:: What you should do ::
Write the data out again exactly and in full.

Recorded data:
........
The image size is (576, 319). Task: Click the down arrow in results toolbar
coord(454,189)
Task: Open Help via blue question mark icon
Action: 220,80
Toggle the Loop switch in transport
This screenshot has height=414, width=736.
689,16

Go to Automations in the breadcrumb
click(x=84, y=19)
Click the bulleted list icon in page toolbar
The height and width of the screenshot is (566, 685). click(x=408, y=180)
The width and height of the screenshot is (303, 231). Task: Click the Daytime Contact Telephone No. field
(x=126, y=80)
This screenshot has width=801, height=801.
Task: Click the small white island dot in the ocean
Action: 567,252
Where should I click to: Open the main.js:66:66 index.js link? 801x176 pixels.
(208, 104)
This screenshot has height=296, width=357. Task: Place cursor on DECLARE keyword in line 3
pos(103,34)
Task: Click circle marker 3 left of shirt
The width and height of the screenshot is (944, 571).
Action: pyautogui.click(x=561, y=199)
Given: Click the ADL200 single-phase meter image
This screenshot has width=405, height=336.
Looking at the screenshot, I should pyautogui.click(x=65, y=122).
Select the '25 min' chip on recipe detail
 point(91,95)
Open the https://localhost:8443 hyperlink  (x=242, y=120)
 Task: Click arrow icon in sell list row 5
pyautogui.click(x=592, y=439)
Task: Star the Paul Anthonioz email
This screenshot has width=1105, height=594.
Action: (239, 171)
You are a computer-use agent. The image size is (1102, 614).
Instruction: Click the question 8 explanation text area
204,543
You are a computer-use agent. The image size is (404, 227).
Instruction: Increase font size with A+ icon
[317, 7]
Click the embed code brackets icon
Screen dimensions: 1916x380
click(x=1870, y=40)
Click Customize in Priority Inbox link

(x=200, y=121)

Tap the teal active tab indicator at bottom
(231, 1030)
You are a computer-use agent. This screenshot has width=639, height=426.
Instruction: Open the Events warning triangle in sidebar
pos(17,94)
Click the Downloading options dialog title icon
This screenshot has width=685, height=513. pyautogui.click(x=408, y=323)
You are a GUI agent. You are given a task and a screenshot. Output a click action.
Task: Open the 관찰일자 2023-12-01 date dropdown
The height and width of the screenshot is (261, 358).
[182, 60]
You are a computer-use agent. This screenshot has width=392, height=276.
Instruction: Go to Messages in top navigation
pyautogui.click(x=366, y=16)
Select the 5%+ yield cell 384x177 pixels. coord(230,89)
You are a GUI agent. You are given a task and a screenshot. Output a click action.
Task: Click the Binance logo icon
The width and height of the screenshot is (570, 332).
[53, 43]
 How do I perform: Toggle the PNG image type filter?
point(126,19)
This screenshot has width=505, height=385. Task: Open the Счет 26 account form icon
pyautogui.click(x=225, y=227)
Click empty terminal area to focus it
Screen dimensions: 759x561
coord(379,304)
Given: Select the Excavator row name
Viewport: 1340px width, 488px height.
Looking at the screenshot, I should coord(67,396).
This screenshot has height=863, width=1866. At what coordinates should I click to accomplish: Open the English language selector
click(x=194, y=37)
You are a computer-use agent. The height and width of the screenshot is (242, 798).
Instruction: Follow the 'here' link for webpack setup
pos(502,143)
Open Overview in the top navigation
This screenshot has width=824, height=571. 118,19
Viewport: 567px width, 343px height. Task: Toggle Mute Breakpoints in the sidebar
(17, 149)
........
:: Your solution ::
The image size is (576, 319). Task: Click the down arrow in results toolbar
coord(454,189)
Task: Open Help via blue question mark icon
Action: 220,80
Toggle the Loop switch in transport
This screenshot has height=414, width=736.
689,16

Go to Automations in the breadcrumb
click(x=84, y=19)
Click the bulleted list icon in page toolbar
The height and width of the screenshot is (566, 685). click(x=408, y=180)
The width and height of the screenshot is (303, 231). Task: Click the Daytime Contact Telephone No. field
(x=126, y=80)
This screenshot has width=801, height=801.
Task: Click the small white island dot in the ocean
Action: 567,252
Where should I click to: Open the main.js:66:66 index.js link? 801x176 pixels.
(208, 104)
This screenshot has height=296, width=357. Task: Place cursor on DECLARE keyword in line 3
pos(103,34)
Task: Click circle marker 3 left of shirt
The width and height of the screenshot is (944, 571).
Action: pyautogui.click(x=561, y=199)
Given: Click the ADL200 single-phase meter image
This screenshot has width=405, height=336.
Looking at the screenshot, I should pyautogui.click(x=65, y=122).
Select the '25 min' chip on recipe detail
 point(91,95)
Open the https://localhost:8443 hyperlink  (x=242, y=120)
 Task: Click arrow icon in sell list row 5
pyautogui.click(x=592, y=439)
Task: Star the Paul Anthonioz email
This screenshot has width=1105, height=594.
Action: (239, 171)
You are a computer-use agent. The image size is (1102, 614).
Instruction: Click the question 8 explanation text area
204,543
You are a computer-use agent. The image size is (404, 227).
Instruction: Increase font size with A+ icon
[317, 7]
Click the embed code brackets icon
Screen dimensions: 1916x380
click(x=1870, y=40)
Click Customize in Priority Inbox link

(x=200, y=121)

Tap the teal active tab indicator at bottom
(231, 1030)
You are a computer-use agent. This screenshot has width=639, height=426.
Instruction: Open the Events warning triangle in sidebar
pos(17,94)
Click the Downloading options dialog title icon
This screenshot has width=685, height=513. pyautogui.click(x=408, y=323)
You are a GUI agent. You are given a task and a screenshot. Output a click action.
Task: Open the 관찰일자 2023-12-01 date dropdown
The height and width of the screenshot is (261, 358).
[182, 60]
You are a computer-use agent. This screenshot has width=392, height=276.
Instruction: Go to Messages in top navigation
pyautogui.click(x=366, y=16)
Select the 5%+ yield cell 384x177 pixels. coord(230,89)
You are a GUI agent. You are given a task and a screenshot. Output a click action.
Task: Click the Binance logo icon
The width and height of the screenshot is (570, 332).
[53, 43]
 How do I perform: Toggle the PNG image type filter?
point(126,19)
This screenshot has width=505, height=385. Task: Open the Счет 26 account form icon
pyautogui.click(x=225, y=227)
Click empty terminal area to focus it
Screen dimensions: 759x561
coord(379,304)
Given: Select the Excavator row name
Viewport: 1340px width, 488px height.
Looking at the screenshot, I should coord(67,396).
This screenshot has height=863, width=1866. At what coordinates should I click to accomplish: Open the English language selector
click(x=194, y=37)
You are a computer-use agent. The height and width of the screenshot is (242, 798).
Instruction: Follow the 'here' link for webpack setup
pos(502,143)
Open Overview in the top navigation
This screenshot has width=824, height=571. 118,19
Viewport: 567px width, 343px height. Task: Toggle Mute Breakpoints in the sidebar
(17, 149)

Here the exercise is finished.